Mrjob only needs to be installed on the client, which is submitted at the time of the job. Here is the command to run:

Export hadoop_home= "/usr/lib/hadoop-0.20-mapreduce"
./ngrams.py-r HADOOP--hadoop-bin/usr/bin/hadoop--jobconf Mapred.reduce.tasks=10-o Hdfs:///output-mrjob Hdfs:///ngrams

The work of writing MapReduce is very intuitive and simple. However, there is a significant cost of the internal serialization plan generated. The most likely binary plan will need to be implemented by the user (for example, in order to support Typedbytes). There are also some built-in utility log file parsing. Finally, Mrjob allows the user to write multi-step mapreduce workflows, where the intermediate output from a MapReduce job is automatically used as input to another mapreduce work.

(Note: The rest of the implementations are very similar and they can be found here in addition to the specific implementation of the package.) ）

Dumbo

Dumbo is another framework for using Hadoop streaming packaging. Dumbo appeared earlier and should have been used by many people, but the lack of documentation caused development difficulties. This is not as mcjob a point.

Dumbo performs serialization via Typedbytes, allows for more concise data transfers, and can be more natural by specifying Javainputformat to read sequencefiles or other file formats, such as Dumbo can also execute Python egg and Java jar files.

In my impression, I have to manually install every node in Dumbo, which runs only when Typedbytes and Dumbo are created in eggs form. Just as he would end up with Onmemoryerrors, he would also stop because of the use of a combo device.

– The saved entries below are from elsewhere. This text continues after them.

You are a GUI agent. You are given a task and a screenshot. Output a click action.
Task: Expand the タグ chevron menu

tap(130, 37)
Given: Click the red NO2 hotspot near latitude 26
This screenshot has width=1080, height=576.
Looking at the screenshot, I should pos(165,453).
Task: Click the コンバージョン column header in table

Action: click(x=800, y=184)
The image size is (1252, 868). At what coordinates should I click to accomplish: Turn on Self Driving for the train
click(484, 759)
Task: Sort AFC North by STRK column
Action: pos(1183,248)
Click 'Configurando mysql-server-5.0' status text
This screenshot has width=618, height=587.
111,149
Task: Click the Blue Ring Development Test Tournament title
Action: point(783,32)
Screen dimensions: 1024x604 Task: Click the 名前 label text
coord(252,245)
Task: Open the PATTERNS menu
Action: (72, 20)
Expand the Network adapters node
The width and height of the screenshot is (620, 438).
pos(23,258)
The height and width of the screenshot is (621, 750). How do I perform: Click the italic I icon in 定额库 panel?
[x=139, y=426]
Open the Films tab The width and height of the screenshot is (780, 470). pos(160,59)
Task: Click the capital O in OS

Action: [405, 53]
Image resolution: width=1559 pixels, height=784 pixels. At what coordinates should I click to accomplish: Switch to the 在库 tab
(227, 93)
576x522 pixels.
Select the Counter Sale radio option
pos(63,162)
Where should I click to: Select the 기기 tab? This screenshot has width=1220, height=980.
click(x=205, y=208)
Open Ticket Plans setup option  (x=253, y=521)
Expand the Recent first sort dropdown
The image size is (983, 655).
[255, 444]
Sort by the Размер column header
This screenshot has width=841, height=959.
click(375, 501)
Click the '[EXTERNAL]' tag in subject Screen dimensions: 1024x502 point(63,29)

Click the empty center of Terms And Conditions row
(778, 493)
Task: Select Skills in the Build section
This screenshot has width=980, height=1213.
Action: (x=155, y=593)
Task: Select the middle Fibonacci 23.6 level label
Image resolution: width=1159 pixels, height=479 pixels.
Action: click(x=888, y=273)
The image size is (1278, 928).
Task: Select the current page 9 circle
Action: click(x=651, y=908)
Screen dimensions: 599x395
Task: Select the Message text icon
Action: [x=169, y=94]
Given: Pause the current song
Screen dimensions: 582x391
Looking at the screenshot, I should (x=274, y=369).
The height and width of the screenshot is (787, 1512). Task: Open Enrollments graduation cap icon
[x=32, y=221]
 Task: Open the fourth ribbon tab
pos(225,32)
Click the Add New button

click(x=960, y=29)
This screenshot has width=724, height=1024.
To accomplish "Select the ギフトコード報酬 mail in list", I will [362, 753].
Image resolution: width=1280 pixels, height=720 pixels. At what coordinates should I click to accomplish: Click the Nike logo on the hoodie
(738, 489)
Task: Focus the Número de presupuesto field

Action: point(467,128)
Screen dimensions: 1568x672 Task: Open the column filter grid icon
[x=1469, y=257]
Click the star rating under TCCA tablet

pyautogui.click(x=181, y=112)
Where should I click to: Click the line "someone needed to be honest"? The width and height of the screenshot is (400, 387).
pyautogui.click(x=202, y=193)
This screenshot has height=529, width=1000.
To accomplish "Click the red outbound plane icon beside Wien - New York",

The code to run the DUMBO task is:

Dumbo start ngrams.py \
    -hadoop/usr \
    -hadooplib/usr/lib/hadoop-0.20-mapreduce/contrib/streaming \
    - Numreducetasks
    -input hdfs:///ngrams \
    -output hdfs:///output-dumbo \
    -outputformat text \
    - InputFormat text

hadoopy

Hadoopy is another compatible Dumbo streaming package. Similarly, it uses typedbytes to serialize data and write typedbytes data directly to HDFs.

It has a great debugging mechanism, under which it can write messages directly to the standard output without interfering with the streaming process. It's very similar to Dumbo, but the documentation is much better. The documentation also provides content that is integrated with the Apache hbase.

When using hadoopy, there are two kinds of hair to start jobs:

• Launch requires each node to have the python/hadoopy installed, but after that the load is small.
• Launch_frozen does not require Python to be installed on a node, it will be installed at run time, but this will result in additional time consumption of about 15 seconds (it is said that some optimizations and caching techniques can shorten this time).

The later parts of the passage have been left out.